A.E. Wilder-Smith wrote:
"Thus Neodarwinian thought requires basically the prebiotic
autoorganization of raw matter (which the second law categorically
excludes), the creation of information by random deviations (which
information theory categorically forbids), the encoding of
information by chance (without the help of exogenous code
conventions), the storage of information by chance and its
retrieval also by chance. The Darwinian hypothesis sets out to
explain the origin and the replication of a biological organism (a
super machine), immensely more complex than a modern automobile, by
means of random deviations. If we were to accept such an
hypothesis, we would have to be willing to in principle to accept
the origin and the development of any other teleonomic machines
solely exclusively by means of the molecular deviations of iron
molecules and by selection on the car market in the game of supply
and demand, but without the aid of any teleonomic construction
mechanisms, blueprints, or concepts.
"According to this scheme, competition plus chance would
suffice to explain the development and origin of all cars. Thus
engineers, machines, and workshops would no longer be required to
produce cars."~A. E. Wilder-Smith, The Natural Sciences Know
Nothing of Evolution, (San Diego: Master Books, 1981), p. 65
Maybe engineers are on their way out. Below is an excerpt from this month's
Scientific American:
"Brian Howley of Lockheed Martin Missiles and Space
guided the evolution of a program that can figure out
how to maneuver a spacecraft from one orientation to
another within 2 percent of the theoretical minimum
time--10 percent faster than a solution hand-crafted by
an expert. And researchers at University College in
Cork, Ireland, grew a system that can convert regular
programs, which execute instructions one at a time, into
parallel programs that carry out some instructions
simultaneously.
"To create their software, Fernandez and Howley did
not have to divine insights into neurophysiology or
rocket science. The task of the genetic programmer is
simpler. First, build an environment that rewards
programs that are faster, more accurate or better by
some other measure. Second, create a population of
seed programs by randomly combining elements from a
"gene pool" of appropriate functions and program
statements. Then sit back and let evolution take its
course. Artificial selection works just like the natural
variety: each program is fed data and then run until it
halts or produces a result. The worst performers in each
generation are deleted, whereas the best reproduce and
breed--that is, swap chunks of code with other
attractive programs. Occasionally, a random mutation
changes a variable here or adds a command there.
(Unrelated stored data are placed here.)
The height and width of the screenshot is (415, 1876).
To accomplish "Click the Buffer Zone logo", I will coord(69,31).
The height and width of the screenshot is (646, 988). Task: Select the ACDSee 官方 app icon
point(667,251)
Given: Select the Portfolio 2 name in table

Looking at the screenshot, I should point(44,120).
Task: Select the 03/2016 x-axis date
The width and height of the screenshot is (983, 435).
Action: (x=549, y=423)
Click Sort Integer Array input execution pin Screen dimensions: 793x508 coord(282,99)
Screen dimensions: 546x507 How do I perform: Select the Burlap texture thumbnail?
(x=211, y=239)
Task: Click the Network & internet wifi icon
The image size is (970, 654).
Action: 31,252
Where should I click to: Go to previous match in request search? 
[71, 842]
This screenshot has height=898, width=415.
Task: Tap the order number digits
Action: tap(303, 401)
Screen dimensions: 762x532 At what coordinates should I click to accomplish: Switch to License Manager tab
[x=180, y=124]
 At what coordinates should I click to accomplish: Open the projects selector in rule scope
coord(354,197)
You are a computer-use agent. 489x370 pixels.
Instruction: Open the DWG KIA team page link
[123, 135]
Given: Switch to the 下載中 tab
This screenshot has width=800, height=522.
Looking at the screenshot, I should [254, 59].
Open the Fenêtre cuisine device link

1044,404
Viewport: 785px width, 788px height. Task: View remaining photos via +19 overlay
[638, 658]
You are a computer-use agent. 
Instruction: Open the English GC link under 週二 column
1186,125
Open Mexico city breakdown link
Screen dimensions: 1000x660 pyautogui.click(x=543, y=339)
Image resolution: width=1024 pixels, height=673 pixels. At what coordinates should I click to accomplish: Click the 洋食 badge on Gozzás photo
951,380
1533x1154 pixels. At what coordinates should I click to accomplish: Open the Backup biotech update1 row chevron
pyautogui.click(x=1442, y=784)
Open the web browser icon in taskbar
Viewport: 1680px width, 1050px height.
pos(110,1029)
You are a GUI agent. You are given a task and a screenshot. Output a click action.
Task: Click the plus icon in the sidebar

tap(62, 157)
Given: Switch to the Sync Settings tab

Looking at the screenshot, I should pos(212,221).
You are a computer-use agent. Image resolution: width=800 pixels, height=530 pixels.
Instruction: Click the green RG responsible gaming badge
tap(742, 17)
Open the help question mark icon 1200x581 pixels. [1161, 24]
"The technique can generate solutions even when the
programmers know little about the problem. But there is
a price: the evolved code can be as messy and
inscrutable as a squashed bug. Fernandez's
gesture-predicting program consists of a single line so
long that it fills an entire page and contains hundreds of
nested parenthetical expressions. It reveals nothing
about why the thumb moves a certain way--only that it
does.
"Just as in the real world, evolution is not necessarily the
fastest process either. Howley's speedy workstation
churned for 83 hours to produce a satellite-control
program that beat human ingenuity in eight test cases.
And when it was presented with situations it had never
encountered, the program failed, a common problem
with evolved software. (Of course, the human expert's
program failed on the new cases as well.)"~W. Wayt Gibbs, "Programming with
Primordial Ooze", Scientific American cot 1996, pp 48-50
Notice that the evolved programs were better than the intentionally designed
programs. The interesting thing to me is that in a real sense both types of
programs are designed. The traditional algorithm is well thought out by an
intelligent agent with each part intricately designed. The other is designed
by designing an environment in which solutions to various problems can be
found via random mutation. Design can take several forms. It does not have
to be the traditional form of design.
For those who have been on the reflector for a couple of years, you will
remember those programs I offered to demonstrate this process. My program
would mutate itself at certain locations and a huge, almost infinite variety
of screen shapes (which I likened to species) could be generated by that
process. I designed the system, the environment which produces these
pictures. Because I chose which mathematical system to place into the
computer, I therefore, also designed each and every picture.
Wayt concludes his article with a more interesting example. Evolving
hardware:
"Ultimately, evolved software may lead to evolved
hardware, thanks to the recent invention of circuit
boards that can reconstruct their circuit designs under
software control. Adrian Thompson of the University of
Sussex turned a genetic programming system loose on
one such board to see whether it could produce a
circuit to decode a binary signal sent over an analog
telephone line. Using just 100 switches on the board,
the system came up with a near-perfect solution after
3,500 generations. Although the task is simple, "it
would be difficult for a designer to solve this problem in
such a small area and with no external components,"
Thompson says.
"Hardware evolution demands a radical rethink of what
electronic circuits can be," he argues, because evolution
exploits the idiosyncratic behavior that electrical
engineers try to avoid. Although genetic programs are
largely still fermenting in their primordial ooze, it seems
just a matter of time until they crawl out to find their
niche."~W. Wayt Gibbs, "Programming with
Primordial Ooze", Scientific American cot 1996, p 50
Christians should be aware that design via evolution is a coming field.